> _Exercise instructions_
What lines below include the string "Task"? Pick them out and copy them.

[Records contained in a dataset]
┌──

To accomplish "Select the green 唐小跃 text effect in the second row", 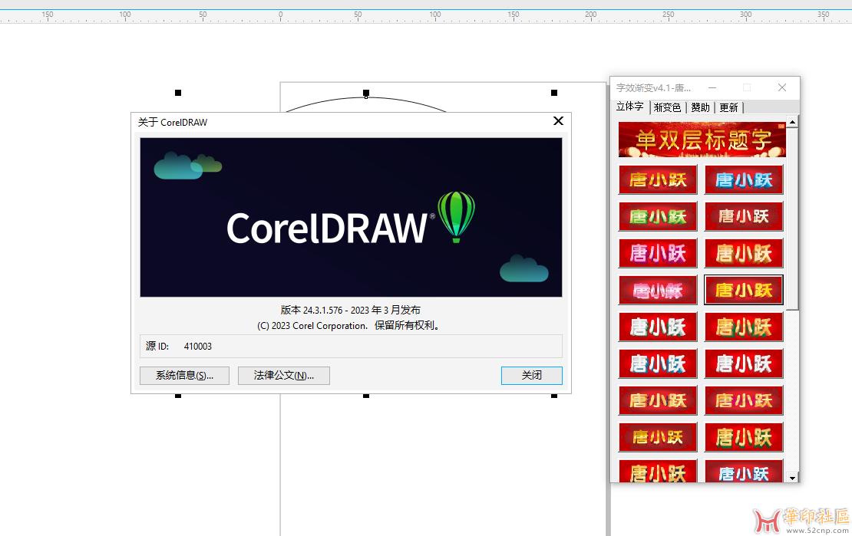I will point(658,216).
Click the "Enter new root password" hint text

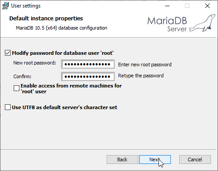(145, 65)
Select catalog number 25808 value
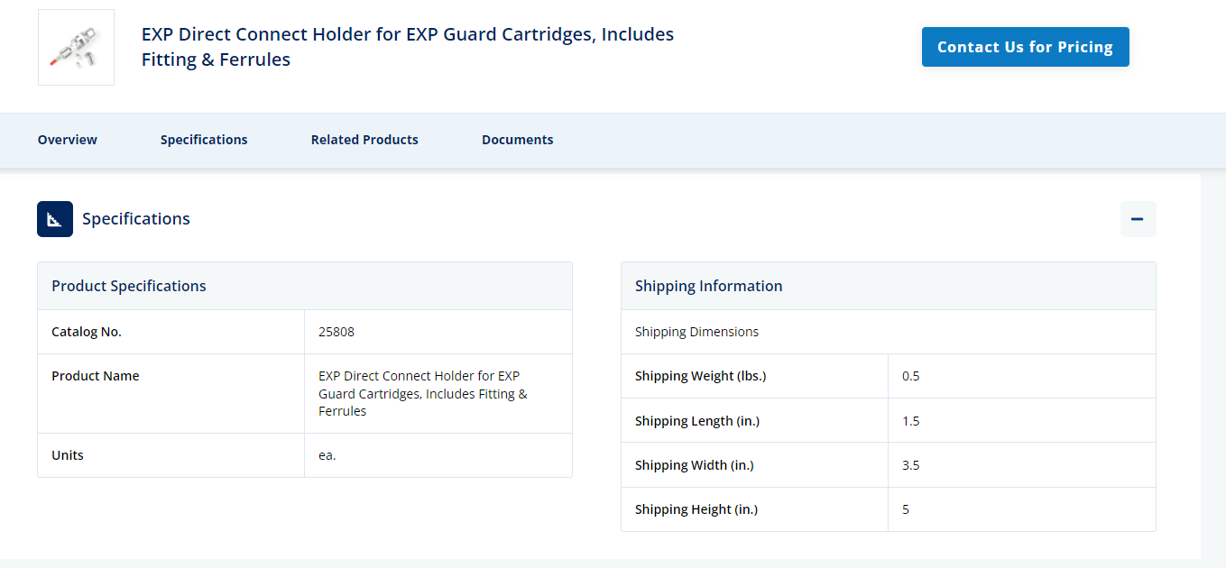 (336, 332)
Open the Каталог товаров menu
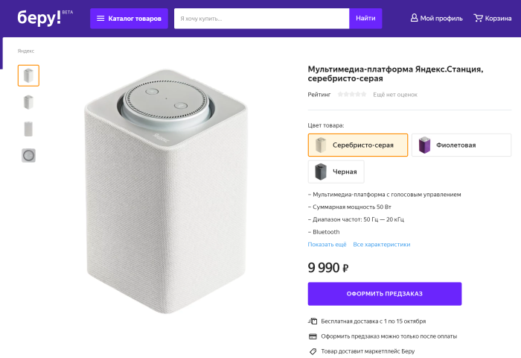The image size is (521, 358). tap(129, 19)
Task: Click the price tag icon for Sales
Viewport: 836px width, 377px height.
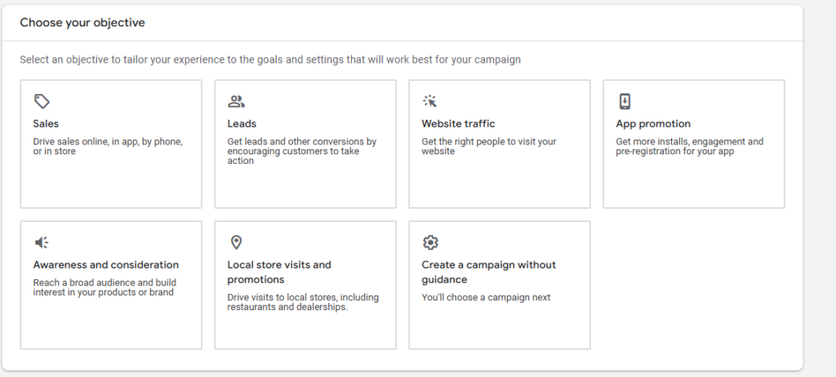Action: (x=42, y=101)
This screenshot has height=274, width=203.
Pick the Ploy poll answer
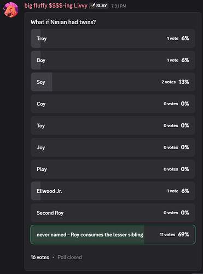(x=113, y=169)
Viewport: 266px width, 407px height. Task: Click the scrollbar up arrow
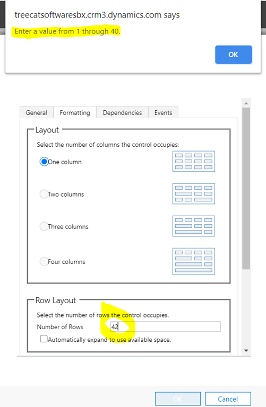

└──

> _Response to this exercise_
Task: Click the price tag icon for Sales
Viewport: 266px width, 407px height. Task: Click the scrollbar up arrow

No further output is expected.